Studies show that cybersecurity skills needed for the cloud are lacking and this is a problem that organizations are grappling with. What are the new skillsets that are in demand? What is the way for organizations to work round the skillset shortage?
Cybersecurity requires a deep understanding of the technologies as well as their pitfalls. Cloud platforms have led to the introduction of several new services, nuances, and design patterns. So, individuals that bring a strong understanding of the cloud platforms are in great demand. This is the case for not just cybersecurity but also for compliance, infrastructure, and development functions. While training is an essential response to skill shortage, it’s not adequately tactical in my view. I’d think organizations can overcome the challenge by hiring “cloud specialist” resources at senior levels and leveraging them as force-multipliers.
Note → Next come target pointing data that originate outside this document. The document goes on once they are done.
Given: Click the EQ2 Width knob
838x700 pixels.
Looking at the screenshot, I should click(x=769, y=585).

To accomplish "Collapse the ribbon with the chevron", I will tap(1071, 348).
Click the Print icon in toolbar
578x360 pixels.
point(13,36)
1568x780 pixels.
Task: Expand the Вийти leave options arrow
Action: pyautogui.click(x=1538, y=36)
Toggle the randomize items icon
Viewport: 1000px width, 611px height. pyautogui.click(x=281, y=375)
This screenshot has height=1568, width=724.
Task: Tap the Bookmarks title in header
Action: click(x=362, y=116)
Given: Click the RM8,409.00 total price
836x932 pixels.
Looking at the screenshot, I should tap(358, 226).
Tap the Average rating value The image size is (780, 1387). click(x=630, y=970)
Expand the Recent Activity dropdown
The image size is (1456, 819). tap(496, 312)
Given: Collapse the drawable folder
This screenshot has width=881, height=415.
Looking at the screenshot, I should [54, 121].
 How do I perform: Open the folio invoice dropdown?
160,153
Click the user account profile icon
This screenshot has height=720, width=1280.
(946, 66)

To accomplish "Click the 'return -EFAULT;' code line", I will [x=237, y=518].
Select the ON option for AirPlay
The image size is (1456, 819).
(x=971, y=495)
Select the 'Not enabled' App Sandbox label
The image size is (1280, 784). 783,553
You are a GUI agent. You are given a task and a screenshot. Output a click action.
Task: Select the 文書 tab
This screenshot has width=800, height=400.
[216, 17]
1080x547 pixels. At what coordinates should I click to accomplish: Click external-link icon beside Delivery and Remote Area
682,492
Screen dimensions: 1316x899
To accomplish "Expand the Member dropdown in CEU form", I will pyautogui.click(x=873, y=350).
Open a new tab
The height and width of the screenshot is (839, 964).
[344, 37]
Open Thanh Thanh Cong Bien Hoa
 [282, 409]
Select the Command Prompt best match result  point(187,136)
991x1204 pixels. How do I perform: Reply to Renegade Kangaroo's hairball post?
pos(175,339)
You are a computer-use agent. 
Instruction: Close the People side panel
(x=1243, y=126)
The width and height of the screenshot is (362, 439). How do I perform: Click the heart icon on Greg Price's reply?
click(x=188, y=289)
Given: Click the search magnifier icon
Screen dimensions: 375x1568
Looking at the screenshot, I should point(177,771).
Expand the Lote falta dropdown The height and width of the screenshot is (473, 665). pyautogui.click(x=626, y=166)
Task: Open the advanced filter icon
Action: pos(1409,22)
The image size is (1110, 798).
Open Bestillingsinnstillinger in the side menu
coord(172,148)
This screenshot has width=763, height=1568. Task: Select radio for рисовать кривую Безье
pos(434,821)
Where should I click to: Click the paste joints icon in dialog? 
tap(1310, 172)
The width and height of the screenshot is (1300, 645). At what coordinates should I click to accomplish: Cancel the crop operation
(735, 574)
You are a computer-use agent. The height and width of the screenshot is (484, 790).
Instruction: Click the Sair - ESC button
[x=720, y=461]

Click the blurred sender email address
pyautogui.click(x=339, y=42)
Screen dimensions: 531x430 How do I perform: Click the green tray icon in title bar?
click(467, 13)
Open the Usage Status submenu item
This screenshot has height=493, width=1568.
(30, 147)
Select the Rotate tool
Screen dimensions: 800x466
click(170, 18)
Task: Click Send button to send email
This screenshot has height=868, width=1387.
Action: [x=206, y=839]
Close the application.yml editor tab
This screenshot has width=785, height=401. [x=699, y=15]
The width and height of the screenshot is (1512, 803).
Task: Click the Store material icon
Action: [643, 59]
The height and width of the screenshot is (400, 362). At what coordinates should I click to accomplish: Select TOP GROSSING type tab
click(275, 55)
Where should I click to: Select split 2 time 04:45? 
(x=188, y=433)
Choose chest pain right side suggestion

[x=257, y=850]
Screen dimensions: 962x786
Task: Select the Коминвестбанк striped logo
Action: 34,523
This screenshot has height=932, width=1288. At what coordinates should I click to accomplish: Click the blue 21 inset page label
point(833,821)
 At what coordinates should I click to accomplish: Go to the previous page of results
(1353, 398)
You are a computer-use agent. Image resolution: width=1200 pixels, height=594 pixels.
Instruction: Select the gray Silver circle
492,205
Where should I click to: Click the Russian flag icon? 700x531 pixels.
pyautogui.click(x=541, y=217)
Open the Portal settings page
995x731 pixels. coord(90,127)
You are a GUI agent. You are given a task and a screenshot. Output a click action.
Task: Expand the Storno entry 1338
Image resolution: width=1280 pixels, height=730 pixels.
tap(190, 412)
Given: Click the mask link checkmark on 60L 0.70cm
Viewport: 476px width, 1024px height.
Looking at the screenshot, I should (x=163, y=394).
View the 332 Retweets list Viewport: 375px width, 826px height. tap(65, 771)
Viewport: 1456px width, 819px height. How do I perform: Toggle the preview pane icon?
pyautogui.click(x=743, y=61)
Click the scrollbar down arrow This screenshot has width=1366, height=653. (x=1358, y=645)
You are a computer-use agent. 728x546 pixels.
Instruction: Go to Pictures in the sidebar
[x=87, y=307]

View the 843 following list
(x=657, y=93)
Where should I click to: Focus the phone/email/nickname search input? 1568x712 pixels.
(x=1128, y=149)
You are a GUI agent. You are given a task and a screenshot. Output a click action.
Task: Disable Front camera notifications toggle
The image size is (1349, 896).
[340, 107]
The cloud presents numerous advantages, especially for Cloud Security. But organizations have not yet tapped these for advantage. How should they go about it?
That’s a great question. Let me draw your attention to AWS CEO Andy Jassy’s statement at 2019 Re:Invent: “About 97% of the IT is still in corporate data centers.” Over the past two decades organizations have developed or employed tools, processes, systems that are suitable for this footprint. While Cloud is making rapid inroads, an overnight evolution to a similar degree of maturity is not easy. Further, the cloud services themselves are constantly evolving and at a rapid pace. This raises the bar even higher. Organizations will start building out capabilities gradually as they increase their cloud presence. I certainly think there’ll be a major role for cybersecurity vendors in speeding up the capability transformation that’s underway.
What are some myths and misconceptions about challenges on Cloud Security? What is the reality and how should organizations deal with it?
That’s a tricky one … from what I have witnessed, the single biggest challenge for Cloud Security is a general lack of understanding that Cloud services while they look all familiar to their on-premise equivalents, the underlying architectures and the attack surfaces are significantly different. The simple fact is Cloud adoption requires deliberate analysis and planning. There are no shortcuts to it.
Can you elaborate on this? What are you observing in the industry?
Compliance programs have been reactive; people and process heavy. Usually, management teams are looking at reports for the state of affairs about two to four weeks ago. This often results in conversations that end up being subject and often, political. All these factors limit the effectiveness and value addition that compliance programs bring to the business. Cloud offers this very unique opportunity to make compliance pro-active, automated, and even provide telemetry that is current. There are a few vendor products that help build out “compliance-as-code” and seem quite promising. How swiftly the compliance teams, industry standards, and the larger ecosystem adapts itself is yet to be seen.
About the Interviewer
Brian Pereira is the Principal Editor of CISO MAG. He has been writing on business technology concepts for the past 26 years and has achieved basic certifications in cloud computing (IBM) and cybersecurity (EC-Council).
Disclaimer
The views expressed in this article are entirely personal. The facts and opinions in the article do not reflect the views of Citi.